This idealized prototype of an economic flywheel mechanism is intended to be pedagogical rather than precise in detail. It visually illustrates how the protocol self-regulates and aligns incentives for three main parties – the market /bonds, stakers, and the ORIGIN DAO policy team. The model shows how implementation generalizes the economic forces of supply and demand to match or counteract market reflexivity.
The reward rate combined with bond sales determines the supply inflation rate.
– Supply increases→price decreases
– Price decrease →low premium
– Low premium → price increase (as price returns to a standard multiple of RFV)
– Price increases → more bonds /sold
– More bonds /sell → higher APY
– Higher APY → More demand/staking(3, 3) •
– More demand /pledge → price increases
ORIGIN provides the first answers to these questions through risk-free or intrinsic value familiar to traditional finance. However, it takes different forms in decentralized finance.
The essential value basis for creating a flywheel is internal coordination, which can be summarized as follows: because internal coordination (stake) has significant returns, then price coordination (bonds) will receive significant returns; then treasury assets (income) will grow significantly; this ensures Internal coordination will reap significant rewards.

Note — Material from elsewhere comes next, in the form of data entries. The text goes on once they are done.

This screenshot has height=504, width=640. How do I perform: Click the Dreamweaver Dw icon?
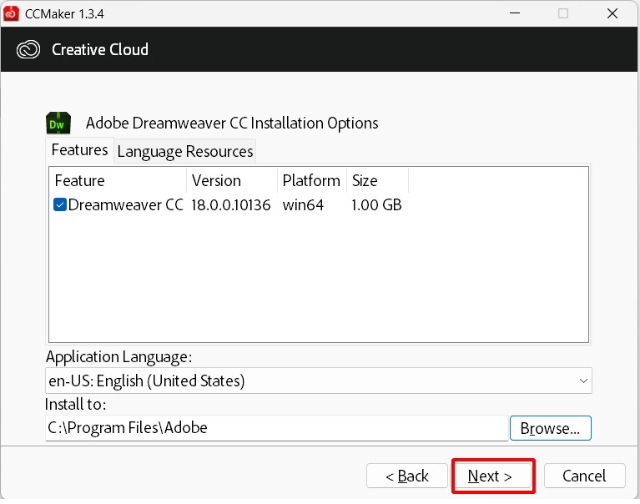coord(58,123)
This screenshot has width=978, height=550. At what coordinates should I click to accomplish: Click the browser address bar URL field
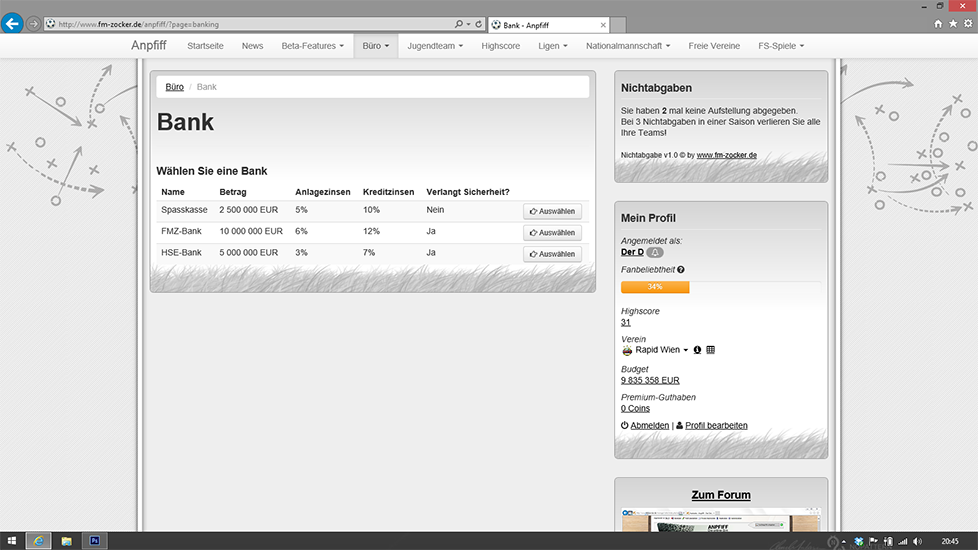(250, 24)
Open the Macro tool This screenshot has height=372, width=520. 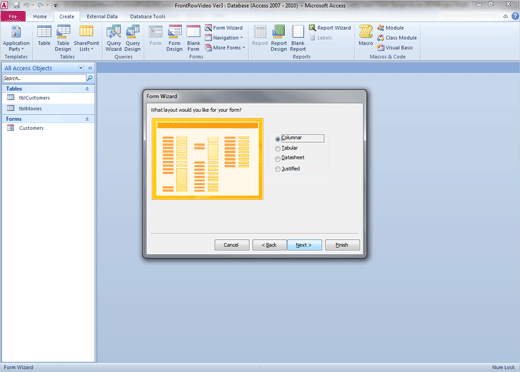pos(366,35)
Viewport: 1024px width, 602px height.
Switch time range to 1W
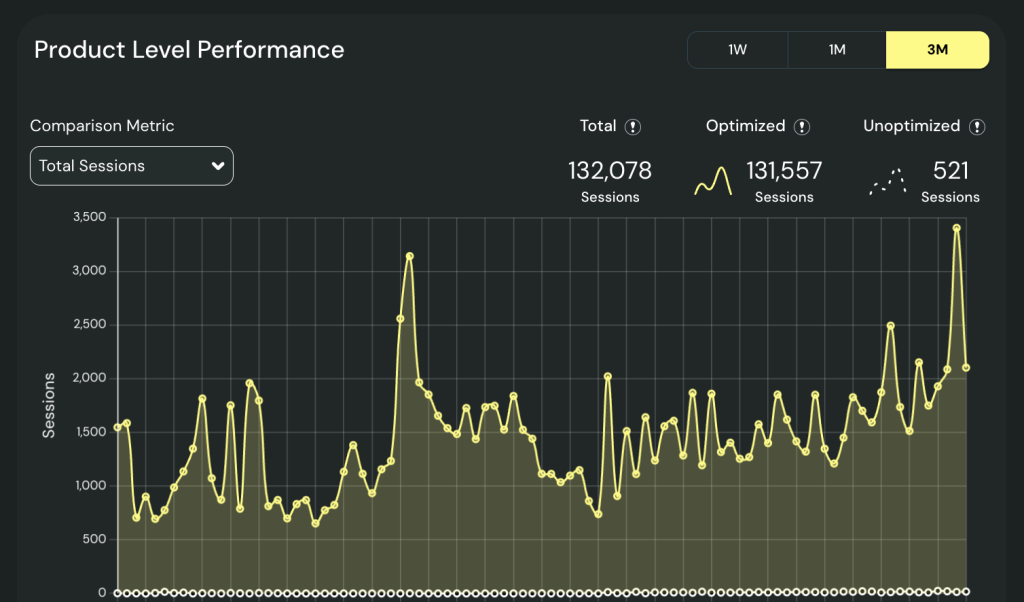point(738,50)
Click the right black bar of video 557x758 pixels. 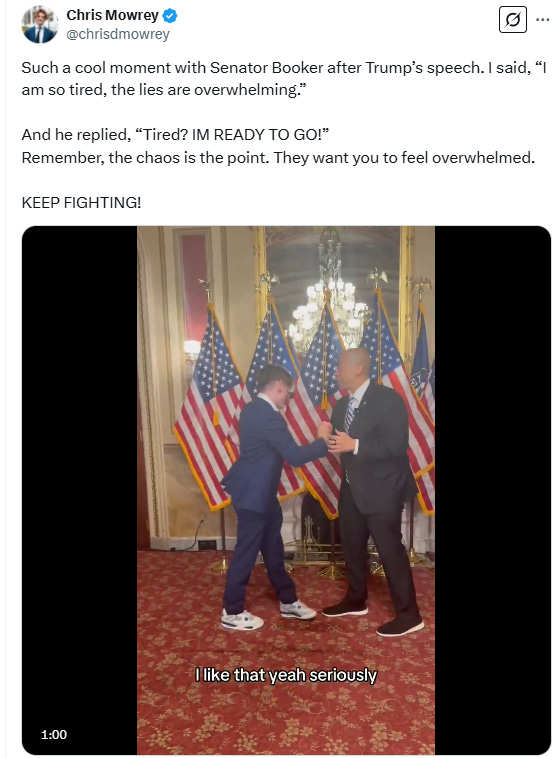pos(493,490)
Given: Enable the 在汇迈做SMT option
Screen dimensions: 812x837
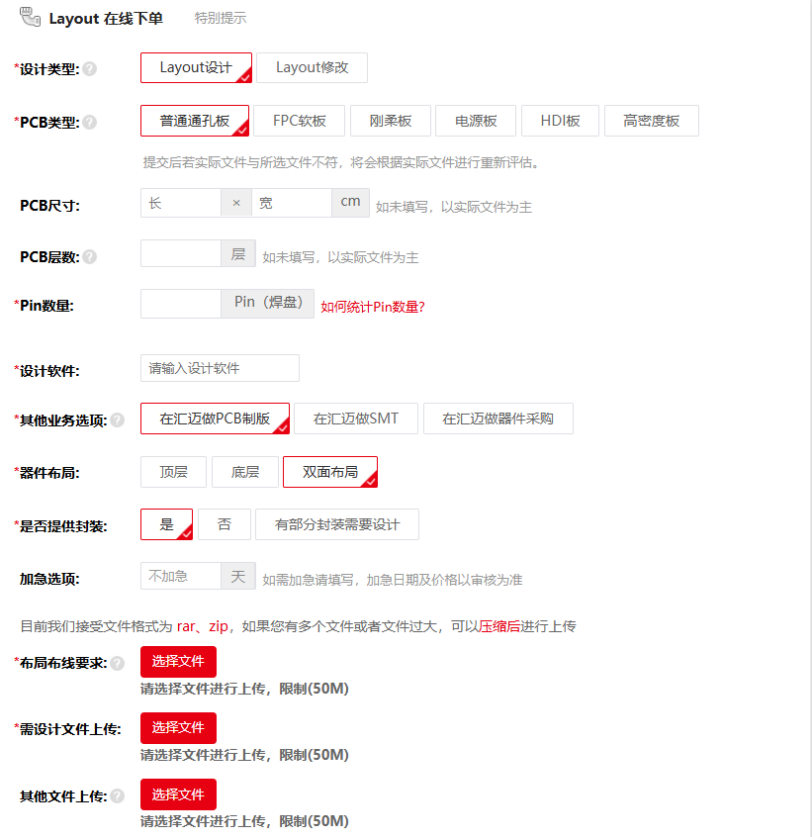Looking at the screenshot, I should pyautogui.click(x=355, y=419).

This virtuous cycle relies on internal coordination as the basis for economic productivity in the specific digital economy. The third element beyond supply and demand – internal coordination (generalization of demand) – allows ORIGIN DAO to exercise policy leverage and control the treasury composition to offset market forces’ irrational reflexivity. This gives investors confidence that LGNS staking will continue to be a profitable financial strategy. This third element paradoxically breaks the vicious cycle and lays the foundation for a virtuous cycle and substantive reflection (rather than irrational reflection) that benefits the market. Through internal coordination, ORIGIN DAO can self-regulate and autonomous market conditions for itself and the entire ecosystem of interdependent, interoperable protocols.